You might want to bust open your PDP. Last season, we had the exact same problems you are experiencing. It wasn’t until our season was over that we opened the PDP to fined a burned trace. We never used that slot, but it drew current. It’s an odd suggestion but it might be what’s happening.
Alright so I’ve done some more testing today and it’s still not working but here are my results:
DriveTrain Questions:
This bot was made from the kit of parts with 6 wheels running off 4 cim motors in 2 Cimple Gear Boxes. The mechanical sub team is telling me that there is no drop center.
Motor Questions:
Today, I ran the bot with wheels free. I tool turns unplugging each motor forward to look at fighting or jittering amongst the motors individually. All the motors moved with ~10amps of current draw each. They also all moved in the right directions.
Battery Questions:
This one was my fault, I didn’t realize that an 11V battery wasn’t enough for practice with. The side said 12V lol I assumed 92% was close enough to full. Turns out batteries don’t work like that. I replaced the battery with a full battery (12.4V) and was able to test freely and not experience any jitter. I have yet to test it on the actual ground.
Short/Wiring Issues:
I see that a lot of people suspect a short where cables are exposed or the bot is grounding on the frame somewhere. According to the electrical subteam, this isn’t issue visibly. How likely is it that a component could have an internal short?

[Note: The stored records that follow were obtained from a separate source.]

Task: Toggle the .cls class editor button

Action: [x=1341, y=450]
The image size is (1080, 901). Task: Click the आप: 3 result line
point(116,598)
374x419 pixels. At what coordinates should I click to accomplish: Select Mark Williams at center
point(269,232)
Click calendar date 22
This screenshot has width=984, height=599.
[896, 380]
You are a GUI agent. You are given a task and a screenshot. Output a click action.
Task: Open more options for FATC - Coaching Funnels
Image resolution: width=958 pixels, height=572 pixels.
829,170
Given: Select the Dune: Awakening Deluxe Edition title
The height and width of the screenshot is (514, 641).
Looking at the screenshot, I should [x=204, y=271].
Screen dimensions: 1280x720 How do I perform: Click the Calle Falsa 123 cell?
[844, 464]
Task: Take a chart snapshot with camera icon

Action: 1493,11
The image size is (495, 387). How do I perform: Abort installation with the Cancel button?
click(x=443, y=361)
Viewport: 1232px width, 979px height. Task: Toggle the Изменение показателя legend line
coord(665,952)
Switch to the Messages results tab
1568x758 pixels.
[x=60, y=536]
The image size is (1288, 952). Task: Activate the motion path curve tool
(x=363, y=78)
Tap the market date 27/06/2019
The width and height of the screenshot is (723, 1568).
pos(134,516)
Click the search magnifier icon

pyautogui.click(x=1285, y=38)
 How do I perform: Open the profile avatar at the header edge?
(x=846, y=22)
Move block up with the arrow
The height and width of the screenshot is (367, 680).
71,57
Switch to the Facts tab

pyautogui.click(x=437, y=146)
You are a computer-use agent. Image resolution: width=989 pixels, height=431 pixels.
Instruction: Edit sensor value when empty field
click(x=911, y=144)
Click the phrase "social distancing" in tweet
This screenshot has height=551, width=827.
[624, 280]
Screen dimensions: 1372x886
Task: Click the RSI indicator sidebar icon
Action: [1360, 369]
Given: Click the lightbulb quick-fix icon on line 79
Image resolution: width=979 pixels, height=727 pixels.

btw this bot was working really well a few weeks ago (idk if that’s valuable info or not)
Thanks for all the help everyone. I’m programming so I don’t fully understand all of this so thanks for the patience
Do you (or the electrical team) have a multimeter handy to check for a short? If not, it’s an inexpensive tool that is invaluable in a situation like this.
It is good that you have discovered that an inadequately charged battery caused your problem.
You or your team members should still check all the wiring to ensure that all the connections are tight. Loose connections don’t get better by themselves and are likely to cause you problems later, often in the most inopportune moment. It should not be possible to make the lug rotate under any screw/bolt/nut using your fingers. Do a pull test on every crimped connection, one at a time to ensure they don’t pull out.